As before said, the Cetacea form a perfectly well-defined group, sharply separated from all other mammals, and with no outlying or doubtful forms at present known. Among the existing members of the order, there are two very distinct types, the Toothed Whales or Odontoceti and the Baleen Whales or Mystacoceti, which present as many marked distinguishing structural characters as are found between many other divisions of the Mammalia which are reckoned as orders. The extinct Zeuglodon, so far as its characters are known, does not fall into either of these groups, but is in some respects an annectant form, and therefore must be placed, provisionally at least, in a third group by itself.
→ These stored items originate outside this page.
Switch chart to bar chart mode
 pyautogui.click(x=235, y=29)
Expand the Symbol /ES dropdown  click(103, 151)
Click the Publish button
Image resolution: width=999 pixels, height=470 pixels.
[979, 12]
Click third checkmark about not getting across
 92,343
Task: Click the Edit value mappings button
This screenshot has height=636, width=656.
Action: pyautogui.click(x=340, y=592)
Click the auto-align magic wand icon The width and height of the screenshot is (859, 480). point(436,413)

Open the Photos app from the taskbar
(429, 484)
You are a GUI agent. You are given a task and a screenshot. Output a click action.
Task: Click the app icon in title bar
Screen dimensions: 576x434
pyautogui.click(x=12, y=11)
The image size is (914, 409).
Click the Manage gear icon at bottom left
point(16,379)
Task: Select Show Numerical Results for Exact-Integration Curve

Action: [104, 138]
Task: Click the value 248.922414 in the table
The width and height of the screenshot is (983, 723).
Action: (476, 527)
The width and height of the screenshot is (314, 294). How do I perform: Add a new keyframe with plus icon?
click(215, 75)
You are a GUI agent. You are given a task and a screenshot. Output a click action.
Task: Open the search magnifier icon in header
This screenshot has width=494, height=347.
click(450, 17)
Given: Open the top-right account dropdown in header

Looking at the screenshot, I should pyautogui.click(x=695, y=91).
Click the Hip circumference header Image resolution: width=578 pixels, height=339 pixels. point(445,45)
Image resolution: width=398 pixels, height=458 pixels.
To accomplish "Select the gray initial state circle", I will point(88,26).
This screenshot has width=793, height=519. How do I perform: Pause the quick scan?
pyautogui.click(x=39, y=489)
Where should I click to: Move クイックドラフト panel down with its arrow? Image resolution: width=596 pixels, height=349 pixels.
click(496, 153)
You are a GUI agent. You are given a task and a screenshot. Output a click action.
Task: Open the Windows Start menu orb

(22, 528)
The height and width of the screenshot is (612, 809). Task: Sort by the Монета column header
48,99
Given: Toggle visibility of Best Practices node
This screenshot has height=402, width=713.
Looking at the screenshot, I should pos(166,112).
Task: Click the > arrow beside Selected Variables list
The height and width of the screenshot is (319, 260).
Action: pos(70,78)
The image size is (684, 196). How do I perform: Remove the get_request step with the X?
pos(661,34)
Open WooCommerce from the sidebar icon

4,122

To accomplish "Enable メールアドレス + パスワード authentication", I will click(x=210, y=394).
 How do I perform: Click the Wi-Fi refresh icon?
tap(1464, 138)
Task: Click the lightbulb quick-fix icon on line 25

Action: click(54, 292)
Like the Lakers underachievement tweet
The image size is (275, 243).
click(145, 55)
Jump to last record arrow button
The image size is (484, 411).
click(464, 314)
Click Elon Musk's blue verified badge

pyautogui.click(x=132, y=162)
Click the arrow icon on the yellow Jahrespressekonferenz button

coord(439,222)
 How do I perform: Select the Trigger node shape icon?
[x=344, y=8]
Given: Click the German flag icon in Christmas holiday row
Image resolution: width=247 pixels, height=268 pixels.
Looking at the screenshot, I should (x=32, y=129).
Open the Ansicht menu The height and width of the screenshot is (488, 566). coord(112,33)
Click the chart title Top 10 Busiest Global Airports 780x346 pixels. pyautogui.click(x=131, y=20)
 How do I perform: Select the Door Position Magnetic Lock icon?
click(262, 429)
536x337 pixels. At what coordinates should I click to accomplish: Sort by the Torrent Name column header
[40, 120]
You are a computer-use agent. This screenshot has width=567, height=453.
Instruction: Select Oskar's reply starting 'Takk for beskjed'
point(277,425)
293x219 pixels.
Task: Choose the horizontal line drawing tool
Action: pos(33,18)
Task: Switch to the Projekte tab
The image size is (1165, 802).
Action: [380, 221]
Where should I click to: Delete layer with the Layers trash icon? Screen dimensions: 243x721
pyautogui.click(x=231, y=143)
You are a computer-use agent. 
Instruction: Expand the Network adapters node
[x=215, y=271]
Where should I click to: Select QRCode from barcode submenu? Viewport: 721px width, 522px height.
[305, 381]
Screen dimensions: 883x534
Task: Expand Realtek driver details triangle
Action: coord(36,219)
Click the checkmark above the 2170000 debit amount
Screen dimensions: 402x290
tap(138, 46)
The Mystacocetes appear at first sight to be the most specialised and aberrant of the existing Cetacea, as indicated by the absence of teeth, the presence of baleen, and the form and size of the mouth; but, as we see in other groups, dental characters, and all such as relate to the prehension of food generally, are essentially adaptive and consequently plastic or prone to variation, and hence cannot well be relied upon as tests of affinity. In another character, also adaptive, the laxity of the connection of the ribs with the vertebral column and with the sternum, and the reduction of that bone in size, allowing great freedom of expansion of the thoracic cavity for prolonged immersion beneath the water, the Mystacocetes have passed beyond the Odontocetes in specialisation. On the other hand, the greater symmetry of the skull, the more anterior position of the external nostrils and their double external orifice, the form of the nasal bones, the presence of a distinctly developed olfactory organ, the mode of attachment of the periotic bone to the cranium, the presence of a cæcum and the regular arrangement of the alimentary canal, the more normal characters of the manus and the better development of the muscles attached to it, and the presence, in many species at least, of parts representing not only the bones but also the ligaments and muscles of a hind limb,[124] all show less deviation from the ordinary mammalian type than is presented by the Odontocetes. Taking all these characters into consideration, it does not appear reasonable to suppose that either type has been derived from the other, at all events in the form in which we see it now, but rather that they are parallel groups, both modified in different fashions from common ancestors.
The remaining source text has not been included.